## Istruzioni:
1: Rispondi in base al testo sulla crisi della stampa.
(a) Quale tipo di contenuti digitali privo di precedenti "di carta" hanno dovuto affrontare le testate giornalistiche?
(b) Quale causa interna della crisi viene indicata per prima?
(c) Quali gruppi possiedono in misura crescente la stampa?
2: Prosegui il testo sulla crisi della stampa a partire dalla sua ultima frase.

==== Testo proposto

Una rivoluzione più violenta della pioggia di bit ha turbato il mondo della
vecchia informazione. In contemporanea con la sfida del
formato digitale, le testate giornalistiche hanno dovuto iniziare a confrontarsi con un altro tipo di
contenuti digitali, che non aveva alcun precedente “di carta”. E’ stata appunto la rivoluzione dei
blog, delle pubblicazioni autonome, dei contenuti messi in rete sotto nessun altro nome che il proprio. E qui la tecnologia c’entra nella misura in cui è stata lo strumento per dare risonanza alle voci di chi prima non aveva i mezzi per farsi sentire, pur desiderando farlo. La crisi in corso ha infatti numerose cause interne, rinvenibili in primo luogo nella
perdita di credibilità della stampa: innanzitutto perchè questa fa sempre più parte della proprietà di gruppi industriali che controllano il potere economico e sono in connivenza con quello politico; e poi perché parzialità, mancanza di obiettività, vere e proprie bufale sono in continuo aumento. Fino ad investire anche i quotidiani di qualità.

========
==== Estratti dei dati

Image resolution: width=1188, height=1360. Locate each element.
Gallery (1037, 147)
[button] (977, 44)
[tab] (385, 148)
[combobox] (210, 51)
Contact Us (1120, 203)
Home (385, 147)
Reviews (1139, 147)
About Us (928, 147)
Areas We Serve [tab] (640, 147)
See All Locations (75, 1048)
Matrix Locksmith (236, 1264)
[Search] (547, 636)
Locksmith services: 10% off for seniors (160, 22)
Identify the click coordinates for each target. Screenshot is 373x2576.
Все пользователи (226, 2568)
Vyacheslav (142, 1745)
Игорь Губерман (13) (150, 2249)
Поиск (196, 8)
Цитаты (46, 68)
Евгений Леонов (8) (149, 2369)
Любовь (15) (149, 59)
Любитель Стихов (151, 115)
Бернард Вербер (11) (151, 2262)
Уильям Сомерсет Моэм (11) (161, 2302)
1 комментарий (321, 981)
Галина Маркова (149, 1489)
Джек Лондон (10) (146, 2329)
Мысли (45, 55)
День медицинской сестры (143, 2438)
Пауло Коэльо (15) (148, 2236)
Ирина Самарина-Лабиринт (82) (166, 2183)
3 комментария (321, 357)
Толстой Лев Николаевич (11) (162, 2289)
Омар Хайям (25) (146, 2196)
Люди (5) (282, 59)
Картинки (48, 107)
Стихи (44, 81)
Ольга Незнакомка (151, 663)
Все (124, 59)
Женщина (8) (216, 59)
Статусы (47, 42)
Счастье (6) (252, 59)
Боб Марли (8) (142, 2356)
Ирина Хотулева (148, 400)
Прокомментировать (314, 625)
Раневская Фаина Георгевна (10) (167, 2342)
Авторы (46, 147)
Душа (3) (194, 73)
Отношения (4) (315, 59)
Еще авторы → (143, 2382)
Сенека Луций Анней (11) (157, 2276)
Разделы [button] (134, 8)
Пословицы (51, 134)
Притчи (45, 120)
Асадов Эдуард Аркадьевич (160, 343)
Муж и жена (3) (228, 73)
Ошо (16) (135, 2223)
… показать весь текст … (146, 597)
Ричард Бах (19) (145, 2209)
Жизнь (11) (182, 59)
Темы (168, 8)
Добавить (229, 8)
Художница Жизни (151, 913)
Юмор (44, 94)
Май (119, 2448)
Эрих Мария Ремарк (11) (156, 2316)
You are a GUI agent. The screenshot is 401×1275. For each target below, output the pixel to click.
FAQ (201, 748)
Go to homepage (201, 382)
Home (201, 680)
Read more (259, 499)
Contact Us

========

## Risposte:
1:
(a) Blog, pubblicazioni autonome e contenuti messi in rete sotto nessun altro nome che il proprio.
(b) La perdita di credibilità della stampa.
(c) Gruppi industriali che controllano il potere economico e sono in connivenza con quello politico.

2:
Finanche il New York Times ha dovuto pagare di tasca propria le scorrettezze di
Jayson Blair, il giornalista che ha
inventato decine di storie spacciandole per vere:quando il misfatto è emerso, i due redattori-capo della prestigiosa testata sono stati costretti alle dimissioni ed è sorta allora anche la proposta di istituire per la prima volta la figura dell’
ombudsman, il cosiddetto “difensore civico”, per controllare l’operato dei redattori.
A distanza di pochi mesi da questo scandalo, ne esplode un altro, ancora più clamoroso, che coinvolge il primo quotidiano americano,
Usa Today. Altro celebre reporter,
Jack Kelley, altre eclatanti
panzane “da prima pagina” che il giornalista aveva raccontato per ben dieci anni, dal 1993 al 2003, prima di essere scoperto dai suoi lettori.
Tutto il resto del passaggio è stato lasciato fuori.